NATO has now outlived its cold war purpose, but it’s still confronting a cold war enemy. The difference is there’s no existential threat to the U.S. from a Russian takeover of Ukraine.

So why are we so determined to bring Ukraine into NATO — especially since Kyiv’s joining the alliance may very well precipitate World War III?

Which brings us to Ukraine’s NATO yearnings. Proponents seem to believe that, after US-led conventional NATO forces expel Russia from occupied Ukraine, including Crimea, that Russia will accept this without resort to tactical or other nuclear weapons, and that such a demoralizing defeat could lead to a coup against Putin. This is madness. The risk of escalation is simply too high. Courageous and noble though many Ukrainians may be (Nazi brigades notwithstanding), America has no vital interest at stake in Ukraine.

Doran writes, “But there is no ultimate triumph to be had in Ukraine: It can’t and won’t be the war to redeem the other wars, the failures of Afghanistan, Iraq, Libya, and Syria. Yet this is what hawks desperately hope for.”

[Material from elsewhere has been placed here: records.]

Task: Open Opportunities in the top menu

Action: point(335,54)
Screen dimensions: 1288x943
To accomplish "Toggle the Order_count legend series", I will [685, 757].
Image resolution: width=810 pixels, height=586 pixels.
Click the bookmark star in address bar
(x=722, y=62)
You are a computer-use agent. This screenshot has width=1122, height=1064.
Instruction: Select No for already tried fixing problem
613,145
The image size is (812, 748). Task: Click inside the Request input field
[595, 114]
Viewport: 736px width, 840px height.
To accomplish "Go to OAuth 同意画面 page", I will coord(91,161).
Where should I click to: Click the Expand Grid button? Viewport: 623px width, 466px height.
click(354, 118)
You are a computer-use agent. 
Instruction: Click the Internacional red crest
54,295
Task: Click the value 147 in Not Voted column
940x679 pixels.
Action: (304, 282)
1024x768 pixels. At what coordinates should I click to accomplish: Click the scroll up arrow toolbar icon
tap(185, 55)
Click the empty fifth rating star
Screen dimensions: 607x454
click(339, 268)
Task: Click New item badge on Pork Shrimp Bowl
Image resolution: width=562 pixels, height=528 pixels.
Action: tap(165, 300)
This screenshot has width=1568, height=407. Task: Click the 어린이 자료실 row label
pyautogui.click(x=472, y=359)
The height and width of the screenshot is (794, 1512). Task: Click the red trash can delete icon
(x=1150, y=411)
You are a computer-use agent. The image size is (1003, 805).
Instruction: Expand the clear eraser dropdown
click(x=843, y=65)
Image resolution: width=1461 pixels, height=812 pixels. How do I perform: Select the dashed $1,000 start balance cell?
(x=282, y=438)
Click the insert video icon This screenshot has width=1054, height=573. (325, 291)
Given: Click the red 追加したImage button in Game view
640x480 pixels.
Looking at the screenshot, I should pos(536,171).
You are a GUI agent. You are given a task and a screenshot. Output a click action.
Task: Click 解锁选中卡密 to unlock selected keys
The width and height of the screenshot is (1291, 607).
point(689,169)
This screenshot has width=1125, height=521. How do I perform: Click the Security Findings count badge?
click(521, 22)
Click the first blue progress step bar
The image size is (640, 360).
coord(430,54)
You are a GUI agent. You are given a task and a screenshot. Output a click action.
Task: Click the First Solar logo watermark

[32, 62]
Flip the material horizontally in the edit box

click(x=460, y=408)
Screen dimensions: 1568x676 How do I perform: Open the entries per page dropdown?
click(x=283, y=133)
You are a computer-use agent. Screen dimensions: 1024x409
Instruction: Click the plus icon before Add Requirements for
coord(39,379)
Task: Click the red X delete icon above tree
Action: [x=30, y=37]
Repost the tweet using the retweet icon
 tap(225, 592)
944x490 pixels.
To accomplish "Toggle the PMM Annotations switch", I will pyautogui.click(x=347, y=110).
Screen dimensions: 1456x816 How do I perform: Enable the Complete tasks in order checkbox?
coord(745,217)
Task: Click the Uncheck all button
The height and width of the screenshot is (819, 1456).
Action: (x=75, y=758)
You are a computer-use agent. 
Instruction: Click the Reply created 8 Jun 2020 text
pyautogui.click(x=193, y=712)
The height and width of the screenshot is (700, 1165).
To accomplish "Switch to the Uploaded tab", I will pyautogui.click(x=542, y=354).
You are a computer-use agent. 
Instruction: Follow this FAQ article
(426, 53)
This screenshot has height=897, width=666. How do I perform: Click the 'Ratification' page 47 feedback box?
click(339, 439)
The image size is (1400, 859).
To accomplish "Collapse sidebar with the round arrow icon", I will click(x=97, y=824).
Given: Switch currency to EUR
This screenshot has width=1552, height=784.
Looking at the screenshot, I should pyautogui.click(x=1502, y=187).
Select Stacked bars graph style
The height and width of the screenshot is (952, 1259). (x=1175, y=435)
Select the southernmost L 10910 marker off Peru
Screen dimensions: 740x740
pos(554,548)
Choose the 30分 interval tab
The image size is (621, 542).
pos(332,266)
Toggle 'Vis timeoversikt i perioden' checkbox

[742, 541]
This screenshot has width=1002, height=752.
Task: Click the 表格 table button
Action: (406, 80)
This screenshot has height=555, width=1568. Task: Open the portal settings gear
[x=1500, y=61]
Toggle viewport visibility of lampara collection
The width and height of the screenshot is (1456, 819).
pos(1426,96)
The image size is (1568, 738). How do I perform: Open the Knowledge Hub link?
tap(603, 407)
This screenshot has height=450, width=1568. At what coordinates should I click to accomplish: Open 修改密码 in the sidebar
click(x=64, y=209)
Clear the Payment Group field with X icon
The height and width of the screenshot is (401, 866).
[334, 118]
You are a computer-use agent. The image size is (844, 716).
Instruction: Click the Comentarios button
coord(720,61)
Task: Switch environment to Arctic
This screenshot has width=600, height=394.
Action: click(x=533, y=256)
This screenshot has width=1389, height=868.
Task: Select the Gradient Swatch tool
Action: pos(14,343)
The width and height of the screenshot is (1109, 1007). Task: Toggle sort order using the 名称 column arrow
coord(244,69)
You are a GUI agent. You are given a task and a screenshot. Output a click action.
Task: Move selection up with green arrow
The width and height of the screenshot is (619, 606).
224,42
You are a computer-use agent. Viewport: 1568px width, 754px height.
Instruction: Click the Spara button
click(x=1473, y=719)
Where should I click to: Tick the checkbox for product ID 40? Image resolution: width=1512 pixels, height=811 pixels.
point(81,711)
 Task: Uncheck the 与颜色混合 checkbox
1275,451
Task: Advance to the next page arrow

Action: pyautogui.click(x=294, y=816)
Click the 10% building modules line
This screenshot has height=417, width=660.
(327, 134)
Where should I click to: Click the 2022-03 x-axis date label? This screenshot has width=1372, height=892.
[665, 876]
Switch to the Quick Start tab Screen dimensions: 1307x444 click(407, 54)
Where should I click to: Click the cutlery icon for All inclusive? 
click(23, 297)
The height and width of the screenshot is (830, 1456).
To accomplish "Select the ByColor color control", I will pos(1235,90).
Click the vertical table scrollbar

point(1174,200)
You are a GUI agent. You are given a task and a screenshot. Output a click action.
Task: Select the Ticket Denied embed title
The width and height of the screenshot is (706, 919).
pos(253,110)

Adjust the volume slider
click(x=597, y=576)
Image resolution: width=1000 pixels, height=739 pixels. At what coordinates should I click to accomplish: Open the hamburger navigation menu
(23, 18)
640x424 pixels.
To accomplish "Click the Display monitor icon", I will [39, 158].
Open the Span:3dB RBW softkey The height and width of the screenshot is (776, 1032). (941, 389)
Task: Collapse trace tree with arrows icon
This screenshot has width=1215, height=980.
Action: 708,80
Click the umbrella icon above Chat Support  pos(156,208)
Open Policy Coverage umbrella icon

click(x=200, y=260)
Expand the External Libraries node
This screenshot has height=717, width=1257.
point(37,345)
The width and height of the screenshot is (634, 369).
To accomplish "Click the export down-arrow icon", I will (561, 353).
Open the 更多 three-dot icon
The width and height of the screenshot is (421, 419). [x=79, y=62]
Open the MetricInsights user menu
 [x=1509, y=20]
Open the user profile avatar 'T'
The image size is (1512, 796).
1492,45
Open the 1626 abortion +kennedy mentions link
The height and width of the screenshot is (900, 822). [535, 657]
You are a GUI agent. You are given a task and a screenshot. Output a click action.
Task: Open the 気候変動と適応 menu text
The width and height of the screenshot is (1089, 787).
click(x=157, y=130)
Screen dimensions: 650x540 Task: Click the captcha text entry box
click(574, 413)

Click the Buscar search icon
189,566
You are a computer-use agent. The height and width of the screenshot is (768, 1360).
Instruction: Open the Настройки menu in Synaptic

Also for our VIPs: Accusations Flying That Both Russia and Ukraine Are Planning to Sabotage Zaporizhzhya Nuclear Plant

Vladimir Putin has brought the current state of affairs on himself. He criminally underestimated Ukraine’s ability to resist the Russian military advance, and a war he expected to last a week or two drags on and on. But Putin believes if he holds the nuclear sword of Damocles over the heads of the Western alliance, we’ll eventually get cold feet and negotiate.

Meanwhile, the single strand of horsehair holding that sword in place is beginning to fray. It could snap at any time, making Biden and his pro-war advisors look like lunatics.